Monsieur Bouchon vient de partir.
— Mais tu ne penses qu’à manger des cochonneries trop sucrées, le sermonne Emma.
Raphaëlle attaque à son tour.
— Maman... j’avais un billet de vingt euros dans le tiroir de ma table de nuit, il n’y est plus.
— Cesse de te plaindre tout le temps veux-tu ? J’en ai eu besoin ce matin pour mettre de l’essence à la voiture et aller travailler. Parce que moi je travaille. Au cas où tu ne le saurais pas.
Elle se reprend aussitôt.
— Ou du moins, je travaillais car j’arrête à la fin du mois. Ils m’ont foutue à la porte.
Avant que Raphaëlle ne trouve une réplique, elle rajoute.
— Compression de personnel, alors il va falloir faire attention aux dépenses.

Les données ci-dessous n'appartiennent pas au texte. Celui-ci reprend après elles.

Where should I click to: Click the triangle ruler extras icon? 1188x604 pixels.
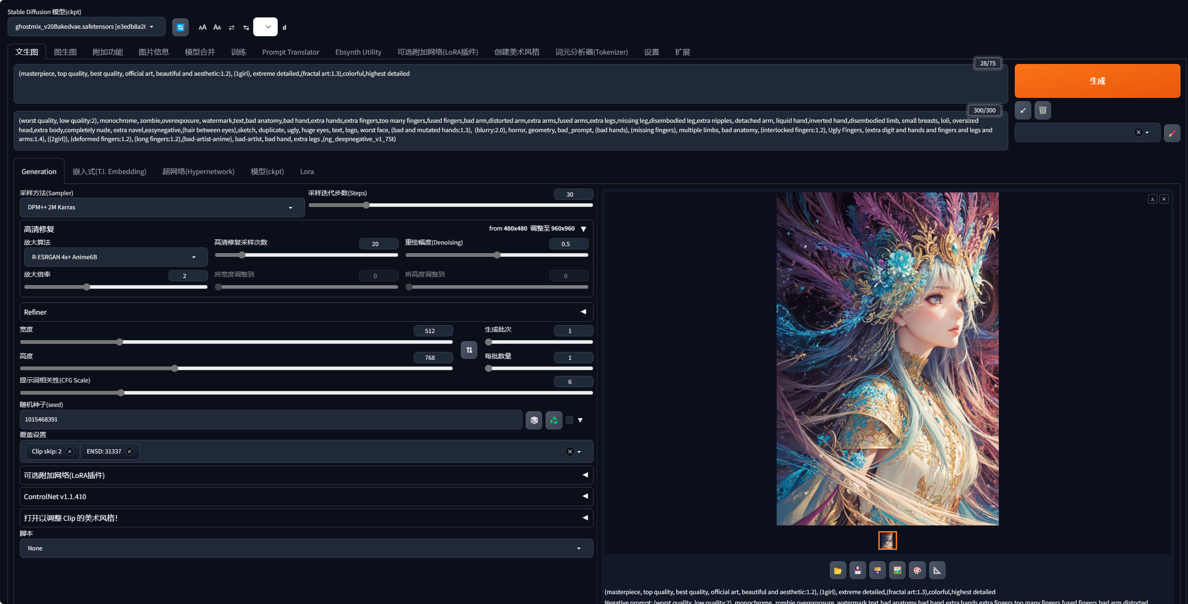(937, 571)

— C’est pour ça que tu t’achètes des fringues à cent vingt euros alors que je n’ai même pas une paire de chaussures pour aller au lycée.
Didier se joint à la conversation.
— Et moi, tu m’as promis une tablette pour mon anniversaire.
Elle se fait plus douce.
— Mais oui mon chéri, tu l’auras ta tablette, mais ton anniversaire n’est que dans deux mois, alors tu vas attendre un peu.
Pendant ce temps, Raphaëlle est au bord de l’explosion.
— Mes vingt euros, mamy me les avait offerts pour aller voir le dernier Harry Potter avec mes copines. Elles y sont allées cet après-midi sans moi. Elle laisse passer une demi-seconde puis rajoute, et avec Kevin.